Predicting outcomes, but not before birth

One very important article that I failed to blog about last year when it came out is this one (Ambalavanan N, Carlo WA, Tyson JE, Langer JC, Walsh MC, Parikh NA, Das A, Van Meurs KP, Shankaran S, Stoll BJ et al: Outcome trajectories in extremely preterm infants. Pediatrics 2012.) It refers to an outcome prediction tool that can be applied after birth, that takes into account many different prognostic factors.

I think this is on the right lines. Prediction of outcomes before birth is so limited, so uncertain and so imprecise, except at the very extremes, that its value is limited. The only thing we can say with much certainty before birth is that if the baby survives their quality of life will be highly acceptable to them and their families, nearly 100% of the time.

So can we predict after birth, as time goes on, how a baby will turn out?

That is what this publication was all about. They took the data from the NRN of the NICHD (if you haven’t been into neonatology for long, that is the neonatal research network of the NIH institute for children) and constructed predictive models at 4 critical times. In the delivery Room, at 7 days, at 28 days of age and at 36 weeks post-menstrual age.  Those times were presumably chosen based on the structure of the NRN database.

At each time, by entering a number of different clinical factors you can calculate the probability that the baby will die, based on the relative impact of those individual factors, in previous babies in the database, on survival. Also a calculation of ‘neurodevelopmental impairment’, NDI, can be made and a combined likelihood of survival without ‘NDI’.

I think as far as predicting death is concerned, if the calculation gives a very high likelihood of death, then that might be an appropriate indication that it is time to mention the prognosis to the parents.

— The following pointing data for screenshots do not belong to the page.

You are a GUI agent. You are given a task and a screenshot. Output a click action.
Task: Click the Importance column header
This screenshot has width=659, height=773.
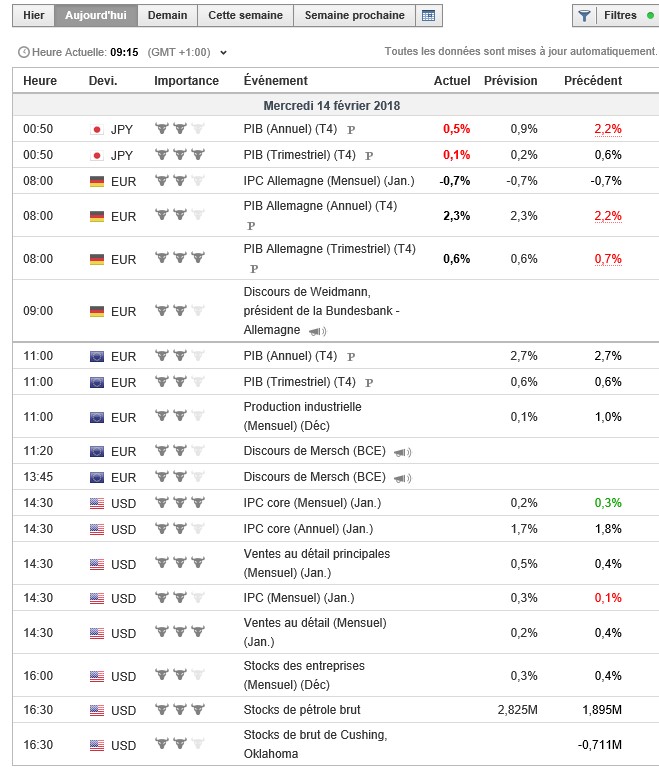(186, 81)
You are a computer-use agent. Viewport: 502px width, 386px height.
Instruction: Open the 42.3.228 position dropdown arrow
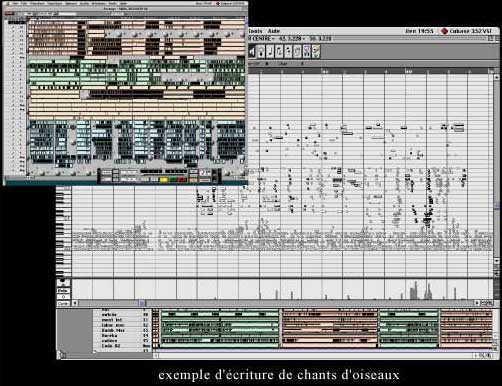pyautogui.click(x=304, y=39)
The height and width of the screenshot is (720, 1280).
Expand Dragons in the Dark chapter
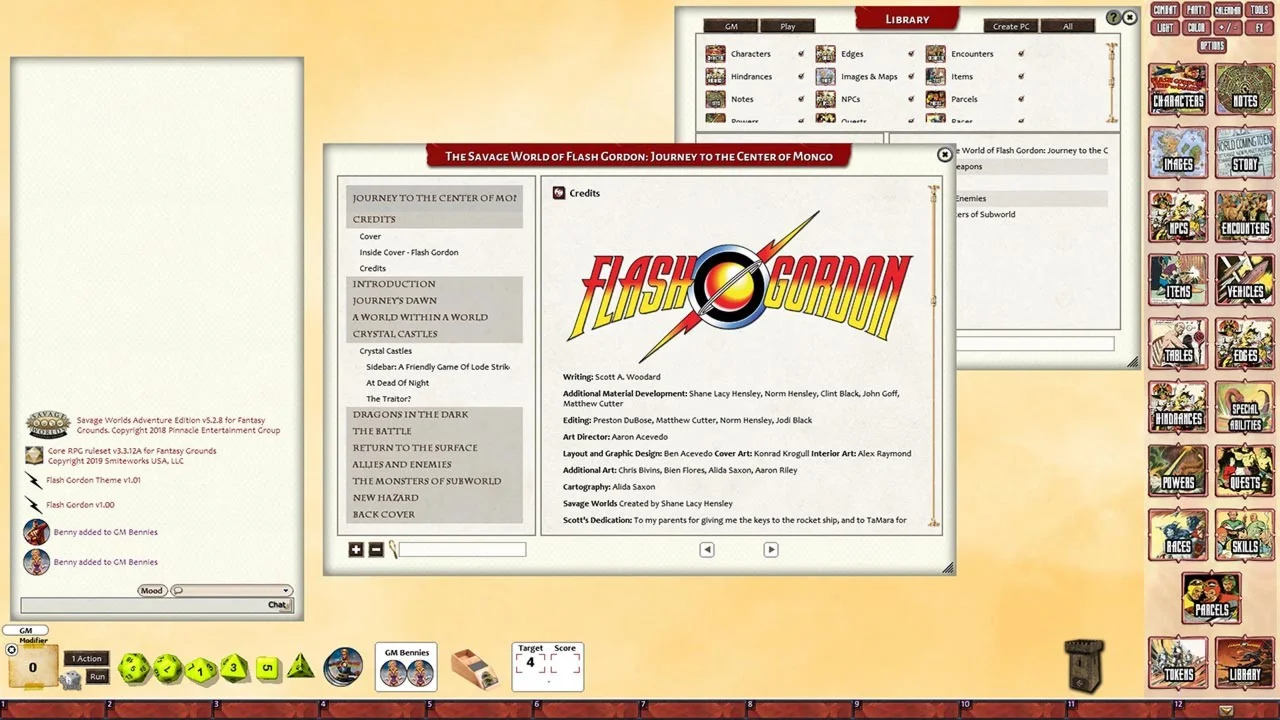[410, 414]
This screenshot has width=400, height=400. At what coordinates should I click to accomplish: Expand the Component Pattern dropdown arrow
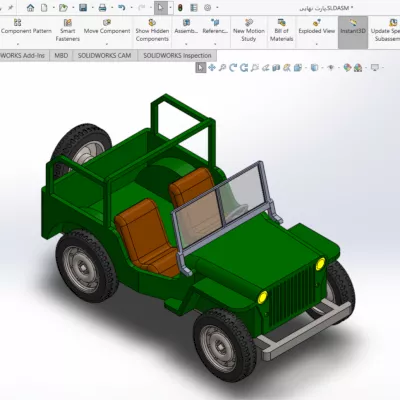point(17,44)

As for ‘NDI’, well I am going to get on my hobby-horse one more time (I am sure it won’t be the last):

A Bayley mental development index (MDI) at 18 to 22 months corrected age below 70 is not an impairment, and I wish the NRN would stop using this term. Most of the babies classified as ‘NDI’ are so classified because of a poor Bayley result. The majority of ex-preterm infants with a Bayley 2 are not cognitively impaired in the long term, as determined by IQ testing at early school age. The proportion of those with a Bayley (version 2) MDI <70 who are cognitively impaired, when tested later, varies between 20 and 33%. I think keeping parents informed about prognosis, and having on-going discussions with them is vitally important; but I really don’t know how to use the information about ‘NDI’, I think it would be a huge mistake to tell a parent that there is X risk of neurodevelopmental impairment, when much of that risk is due to developmental delay which will likely substantially improve with time.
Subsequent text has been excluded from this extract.